Senator Rob Portman, Republican of Ohio, promised “it will be a lasting bipartisan achievement to help the people we represent — it’s going to improve the lives of all Americans.”
The bill would direct $550 billion in new federal spending toward infrastructure projects across the country, and renew and revamp existing programs set to expire at the end of September. It would provide $65 billion to expand high-speed Internet access; $110 billion for roads, bridges, and other projects; $25 billion for airports; and the most funding for Amtrak since the passenger rail service was founded in 1971.
To finance that spending, analysts said the government would most likely have to borrow heavily.

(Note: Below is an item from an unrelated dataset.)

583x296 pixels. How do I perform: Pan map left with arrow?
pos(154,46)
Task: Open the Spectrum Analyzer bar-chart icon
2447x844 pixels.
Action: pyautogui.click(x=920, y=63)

On Thursday, the Congressional Budget Office said the legislation would add $256 billion to the deficit over 10 years, contradicting the claims of its authors that their bill would be fully paid for.
That is nearly half of the new spending in the legislation, which includes a patchwork of measures purported to raise revenue to pay for it, including repurposing unspent pandemic relief funds, more tightly regulating cryptocurrency, and delaying implementation of a Trump-era rule that would change the way drug companies can offer discounts to health plans for Medicare patients.
Fiscal watchdogs had warned that senators were using budgetary gimmicks to obscure the true cost of their agreement, and the Congressional Budget Office’s estimate appeared to confirm that suspicion, prompting one Republican, Senator Bill Hagerty of Tennessee, to scuttle a bipartisan attempt to expedite its passage.
“There’s absolutely no reason for rushing this process and attempting to eliminate scrutiny of the bill, other than the Democrats’ completely artificial, self-imposed, and politically-driven timeline,” Hagerty declared in a speech Saturday.
But after days of voting on changes to the bill, which is more than 2,000 pages, senators in both parties shrugged at the deficit figures and came together to push through a package that Republicans and Democrats have long championed.
For Democrats, passage of the bill opened the way for consideration of their ambitious $3.5 trillion budget plan, which is expected to be packed with policies to address climate change, health, education, and paid leave. It will also include tax increases — and it is expected to generate unanimous Republican opposition.
Senator Chuck Schumer of New York, the majority leader, has said he intends to move immediately to take up the budget blueprint, unveiled Monday, that would put Congress on track to pass that larger package unilaterally, using a process known as reconciliation that shields it from a filibuster.
The infrastructure legislation faces a tricky path in the House, where Pelosi has repeatedly said she will not take it up until the Senate clears the reconciliation bill.
The ultimatum has prompted mixed reactions in the House, as eight moderate Democrats, including Representatives Jared Golden of Maine and Josh Gottheimer of New Jersey, circulated a letter to Pelosi calling for a swift vote on the bipartisan deal.
But leaders of the Congressional Progressive Caucus, in a letter to Pelosi, warned that a majority of its 96 members confirmed they would withhold their support for the legislation until the second, far more expansive package cleared the reconciliation process in the Senate.
“Whatever you can achieve in a bipartisan way — bravo, we salute it,” Pelosi said on Friday. “But at the same time, we’re not going forward with leaving people behind.”